* Written exercise
Repeat the entries below word for word, starting at the line that contains "Task: Click the shortcut" and continuing through the last of the entries.

-- start Excerpted data --

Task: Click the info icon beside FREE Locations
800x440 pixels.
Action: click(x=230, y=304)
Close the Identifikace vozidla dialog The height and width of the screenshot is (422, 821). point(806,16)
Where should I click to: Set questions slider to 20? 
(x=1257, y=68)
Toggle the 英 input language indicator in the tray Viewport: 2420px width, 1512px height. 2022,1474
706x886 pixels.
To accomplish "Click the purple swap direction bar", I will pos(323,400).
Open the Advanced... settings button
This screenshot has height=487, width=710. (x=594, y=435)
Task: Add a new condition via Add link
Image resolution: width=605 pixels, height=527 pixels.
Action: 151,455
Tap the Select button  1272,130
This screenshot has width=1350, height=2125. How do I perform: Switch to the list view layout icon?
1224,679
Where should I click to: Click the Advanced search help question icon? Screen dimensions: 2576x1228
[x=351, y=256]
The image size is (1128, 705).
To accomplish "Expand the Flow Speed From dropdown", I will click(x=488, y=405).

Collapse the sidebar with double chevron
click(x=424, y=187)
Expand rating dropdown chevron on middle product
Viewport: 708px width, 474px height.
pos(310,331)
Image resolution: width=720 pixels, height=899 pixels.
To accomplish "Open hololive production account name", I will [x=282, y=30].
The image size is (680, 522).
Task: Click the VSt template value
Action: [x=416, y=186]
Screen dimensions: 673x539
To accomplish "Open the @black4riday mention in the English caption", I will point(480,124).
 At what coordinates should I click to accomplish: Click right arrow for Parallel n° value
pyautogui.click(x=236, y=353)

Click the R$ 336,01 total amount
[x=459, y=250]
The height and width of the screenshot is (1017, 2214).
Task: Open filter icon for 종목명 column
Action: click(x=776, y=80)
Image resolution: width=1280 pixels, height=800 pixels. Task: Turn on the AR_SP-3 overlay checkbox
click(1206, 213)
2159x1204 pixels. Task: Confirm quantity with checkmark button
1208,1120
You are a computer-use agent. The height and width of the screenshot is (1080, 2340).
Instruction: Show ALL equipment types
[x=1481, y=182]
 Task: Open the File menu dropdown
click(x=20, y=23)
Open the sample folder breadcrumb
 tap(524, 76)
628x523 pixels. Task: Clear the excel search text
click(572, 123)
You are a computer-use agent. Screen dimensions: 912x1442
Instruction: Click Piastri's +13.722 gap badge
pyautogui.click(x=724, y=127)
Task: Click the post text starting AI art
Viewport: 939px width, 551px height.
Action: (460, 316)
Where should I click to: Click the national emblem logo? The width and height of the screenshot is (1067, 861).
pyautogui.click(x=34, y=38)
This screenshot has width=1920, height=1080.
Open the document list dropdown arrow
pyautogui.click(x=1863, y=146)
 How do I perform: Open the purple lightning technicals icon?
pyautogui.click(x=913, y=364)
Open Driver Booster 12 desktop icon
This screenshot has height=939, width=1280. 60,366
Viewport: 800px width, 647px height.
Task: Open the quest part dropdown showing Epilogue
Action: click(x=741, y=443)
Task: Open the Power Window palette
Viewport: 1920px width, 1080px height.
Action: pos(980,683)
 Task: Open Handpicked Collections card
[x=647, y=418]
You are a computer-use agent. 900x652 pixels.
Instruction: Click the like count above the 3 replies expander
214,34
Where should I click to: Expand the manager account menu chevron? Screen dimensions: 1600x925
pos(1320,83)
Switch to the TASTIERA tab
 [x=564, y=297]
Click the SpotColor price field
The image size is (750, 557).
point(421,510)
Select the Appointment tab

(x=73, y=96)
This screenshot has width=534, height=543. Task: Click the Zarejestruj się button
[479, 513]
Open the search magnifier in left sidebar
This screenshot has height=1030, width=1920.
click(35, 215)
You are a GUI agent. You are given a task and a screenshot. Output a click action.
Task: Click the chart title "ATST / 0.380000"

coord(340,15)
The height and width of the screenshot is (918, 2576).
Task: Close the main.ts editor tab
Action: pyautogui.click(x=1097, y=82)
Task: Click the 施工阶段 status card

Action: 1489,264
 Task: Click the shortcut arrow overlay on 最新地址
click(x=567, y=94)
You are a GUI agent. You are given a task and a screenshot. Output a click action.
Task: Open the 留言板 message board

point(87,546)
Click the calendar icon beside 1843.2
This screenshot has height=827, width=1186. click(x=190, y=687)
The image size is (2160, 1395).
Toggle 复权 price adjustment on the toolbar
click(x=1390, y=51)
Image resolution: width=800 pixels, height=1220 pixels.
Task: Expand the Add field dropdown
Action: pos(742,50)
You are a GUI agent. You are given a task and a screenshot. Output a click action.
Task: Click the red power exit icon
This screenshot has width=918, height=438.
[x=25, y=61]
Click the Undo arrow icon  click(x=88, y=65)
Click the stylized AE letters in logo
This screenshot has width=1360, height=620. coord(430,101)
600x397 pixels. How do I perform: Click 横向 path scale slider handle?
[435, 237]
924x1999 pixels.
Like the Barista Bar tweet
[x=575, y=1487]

-- end Excerpted data --

* The reply
 Task: Click the shortcut arrow overlay on 最新地址
click(x=567, y=94)
You are a GUI agent. You are given a task and a screenshot. Output a click action.
Task: Open the 留言板 message board

point(87,546)
Click the calendar icon beside 1843.2
This screenshot has height=827, width=1186. click(x=190, y=687)
The image size is (2160, 1395).
Toggle 复权 price adjustment on the toolbar
click(x=1390, y=51)
Image resolution: width=800 pixels, height=1220 pixels.
Task: Expand the Add field dropdown
Action: pos(742,50)
You are a GUI agent. You are given a task and a screenshot. Output a click action.
Task: Click the red power exit icon
This screenshot has width=918, height=438.
[x=25, y=61]
Click the Undo arrow icon  click(x=88, y=65)
Click the stylized AE letters in logo
This screenshot has width=1360, height=620. coord(430,101)
600x397 pixels. How do I perform: Click 横向 path scale slider handle?
[435, 237]
924x1999 pixels.
Like the Barista Bar tweet
[x=575, y=1487]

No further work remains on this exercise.